Can you say ‘90s throwback’? Big Time Kill certainly can. Absolutely everything on Shock and Awe drips with influence from the early 1990s industrial gods: Filter, Killing Joke, Orgy, New Order and (of course) the mighty Nine Inch Nails. Copies of this album better come with free black lipstick and leather rave gear, or I will feel my money has been wasted.
On the spectrum of industrial rock, Big Time Kill stand strongly on the ‘industrial’ side. The drumming is handled entirely by machines, and multiple layers of synth dominate the melodies. This is definitely for the best, because it gives Shock and Awe a dance vibe that would have been almost impossible to replicate with a more guitar-based sound. Just listen to the way the music pops during goth-funk numbers like “I Don’t Care Anymore,” “Don’t Need You,” and “Answer.”
Big Time Kill will feel awfully familiar to anyone who listened to rock music between 1984 and 1998, but at least they aren’t a totally derivative prospect. They don’t wear makeup or outdated fashion choices (a wise move). They also make a concentrated effort to push themselves creatively and not wallow in a pre-dug hole, even if all of their envelop-pushing moments usually lead to other 90s trends like post-punk (“Echo Heart”) or industrial drum n’ bass (“Evil”). These are some of their best moments though, and we would love to see more of them.
Unlike many other modern industrial acts like 3Teeth or virtually everything Marilyn Manson has done post-Golden Age of Grotesque, Big Time Kill aren’t just looking backwards. They are doing what they are obviously comfortable with while still looking for new ways to reinterpret their heroes’ sound. Shock and Awe might not shock or awe many listeners who have already been fans of this sort of thing for decades, but it will give them something fresh to sink their teeth into.

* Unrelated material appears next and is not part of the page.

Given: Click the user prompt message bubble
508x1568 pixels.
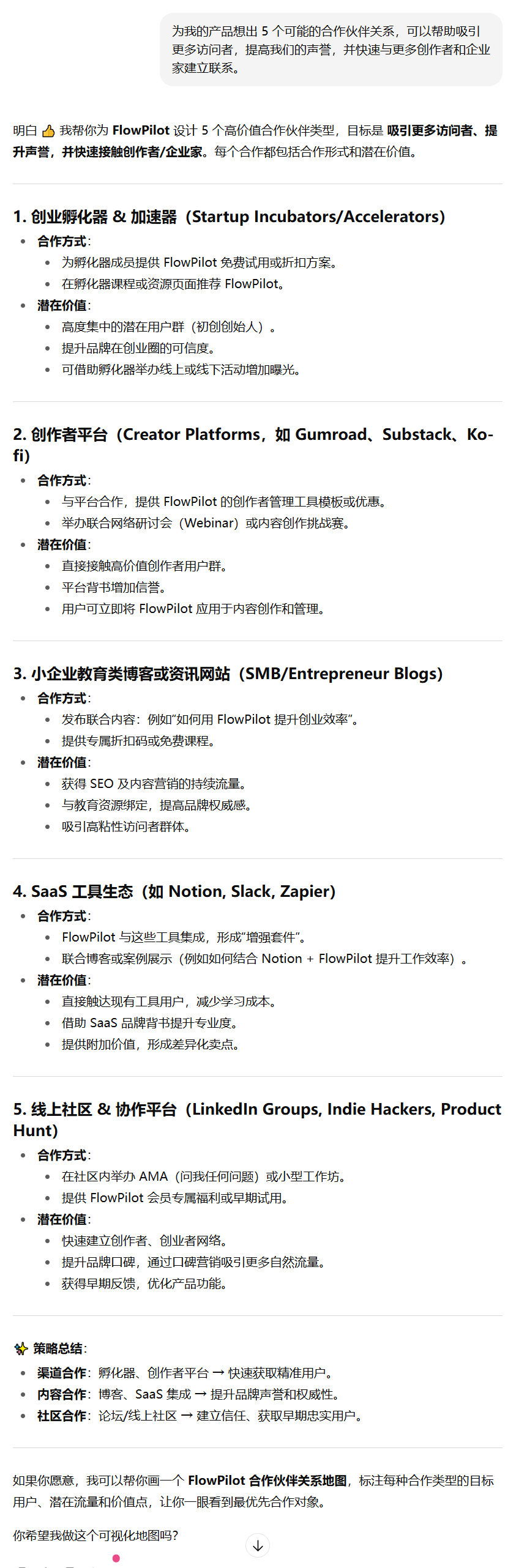Looking at the screenshot, I should (331, 50).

Everything comes and goes in waves. Last decade we saw a massive recall of the glory days of the sunset strip, complete with all the bright colours and over-the-top excess that followed. As the 2010s draws to a close, we see a return to the grimy, grungy post-Cold War, all grim opioids and freakish, harsh rave metal. It’s still music to party all night long to but it would be a very different kind of party – the kind of party that Big Time Kill would totally own.